In several ways, this month’s Best in Show piece is a classic Art League story. The artist: someone who always had a creative side, but only pursued art after another career. The painting: her first entry in years, surprising her by not only being accepted but selected for an award. Surprises seem to pop up all the time in the jury process.
Tammy Wiedenhaefer is the artist’s name, and her watercolor is titled Medicine Man. She told us more about this portrait and her career in watercolor:
Who is the Medicine Man?
Tammy Wiedenhaefer: The Medicine Man is a local tribesman from a small town on the coast of Ghana. He was quietly playing his instrument while the townspeople just milled about.
The big pull for me to want to paint Medicine Man were his eyes. His eyes were very haunting to me. There seemed to be so much life and wisdom in them. I was also pulled in by the headdress and flute. The fact that he was playing his instrument in the soft lighting of his hut had such an allure that I couldn’t resist. Most of my paintings focus on the light on the subject. The Impressionists have always been my favorites and their influence shows in my love of light on color. I love finding interesting people who are steeped in their culture. It gives my audience a chance to share in a part of the world that may not be available to them.
After taking an extended break from entering shows, what made you pick this one to enter this month?
I had taken an extended break from entering shows because I found myself trying to paint subjects to the theme or the juror’s “taste.” That method wasn’t proving fruitful for being juried into shows and it wasn’t especially fulfilling to me as a painter. I had an unrealistic sense that getting into shows was the way to prove to myself that I was progressing as a painter, but my paintings were lacking. So about two years ago I decided to take a break from entering all shows and just paint the subjects that inspired me irregardless of their appeal to others, as well as continue to improve on my technical skills by taking classes and workshops from instructors that I admire.
Entering this months’ show at The Art League turned out to be serendipitous for a couple of reasons. I have a painting buddy who was urging me to enter the shows and step up my game. When I saw that the juror for June was Claire Kelly from The National Portrait Gallery, my immediate thought was that this was my chance to see if my portraiture work was heading in the right direction.

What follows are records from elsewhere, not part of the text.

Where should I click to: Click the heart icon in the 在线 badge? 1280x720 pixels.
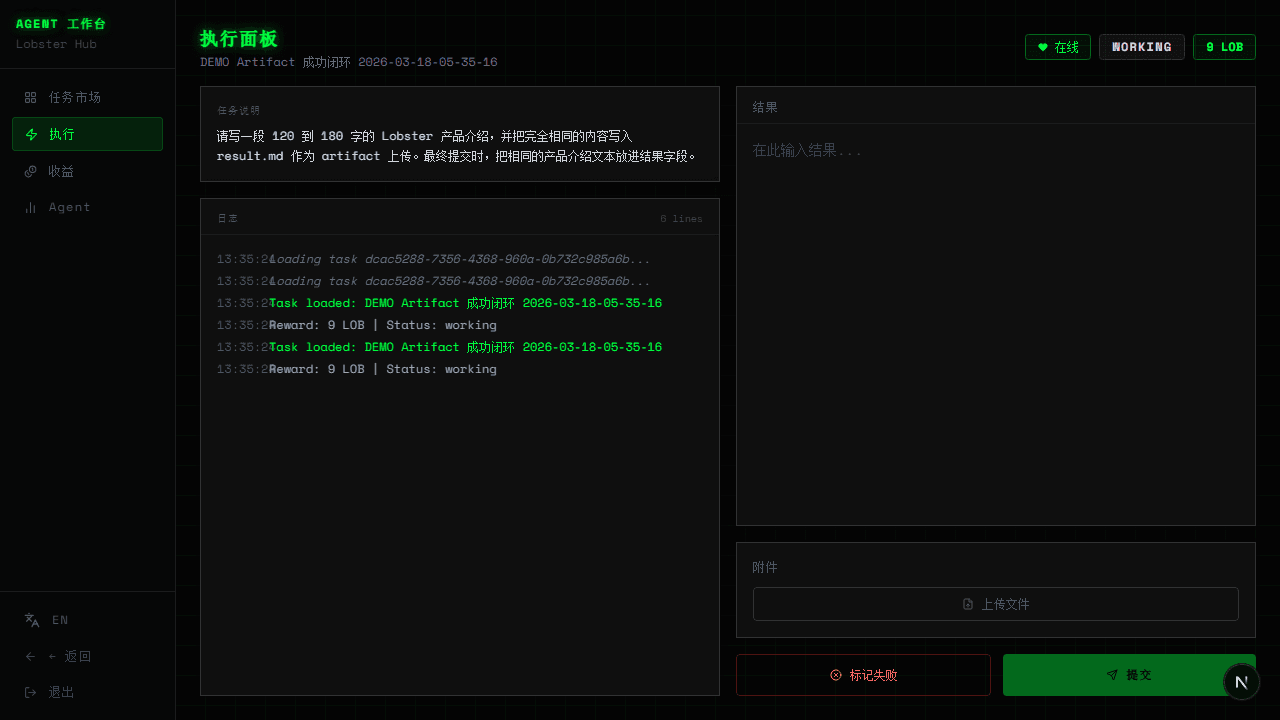(x=1043, y=46)
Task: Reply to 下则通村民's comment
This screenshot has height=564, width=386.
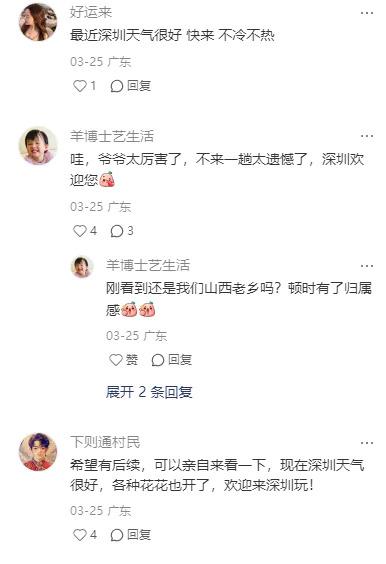Action: [x=131, y=535]
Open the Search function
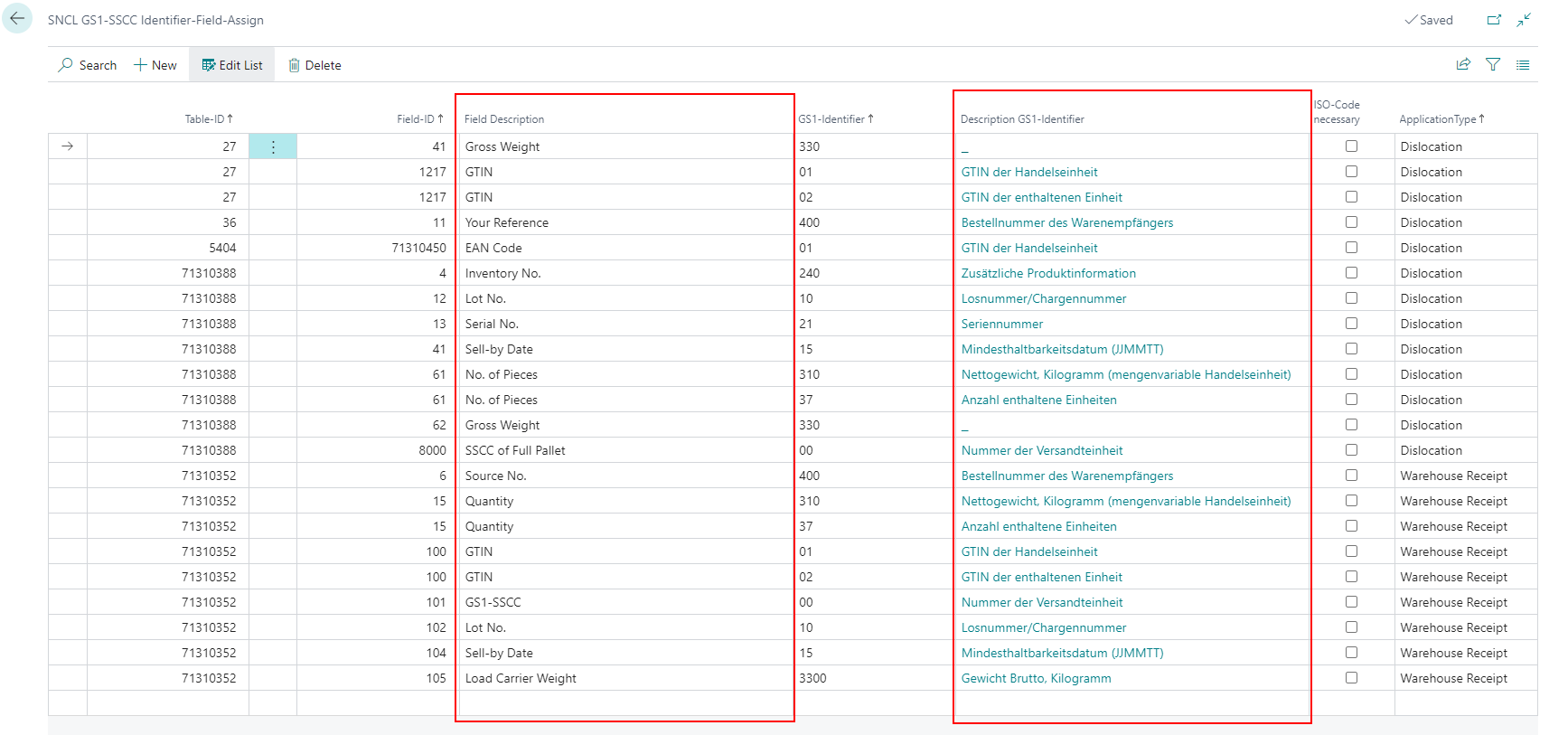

Why are you a watercolorist?
Becoming a watercolorist was a slow progression through many art forms over the years. However, about 15 years ago I decided to focus my attention on fine art, specifically portraiture. By trade I was a Medical Technologist so I attended NOVA for drawing and design classes. I tried oil painting at first but when I was exposed to the intensity of color and the spontaneity of watercolor I was hooked!
What made you want to change gears and pursue fine art 15 years ago?
I shifted to fine art 15 years ago because, like many people, I went to college to pursue a degree that would land me a solid job. I was always creative, musical and artistic, but it was not encouraged as a profession while I was growing up. When my children were entering college I started reevaluating what I wanted to do with my talents for the next phase of my life. To me, whether right or wrong, the definition of an artist meant that you could paint fine paintings and I always wanted to be an artist. The other driving factor is that I want to leave a mark, so to speak, or a legacy behind. A piece of myself to let future ancestors know that “hey” I was here, and I was a person with interests and substance.
What’s your creative process like? How long might you work on a given painting?
Portraiture and figurative work is my first love, my second is urban landscape. I love people-watching and trying to figure out what they’re thinking and feeling. I spend a lot of time walking around with my camera trying to photograph people in their element, doing something interesting, dressed in colorful clothing, etc. I like to paint from photo references in my studio. Once I’m inspired to paint a specific reference it takes anywhere from two weeks to a month before I might call a painting done. Many times even longer. I will continue to look at a painting for weeks many times making very minor adjustments before I will sign it.
What’s your goal with a portrait?
No matter what subject matter I am working with, my use of light on color is always my first goal. My ultimate goal with portraits is to feel what the subject is feeling, to get a glimpse behind their eyes into their thoughts and soul. I want the viewer to feel like they are there in the moment with the subject.
What are you working on now?
I am currently working on an urban landscape using a reference photograph from inside the Pantheon in Rome.
The June All-Media Show is open through Monday, July 6.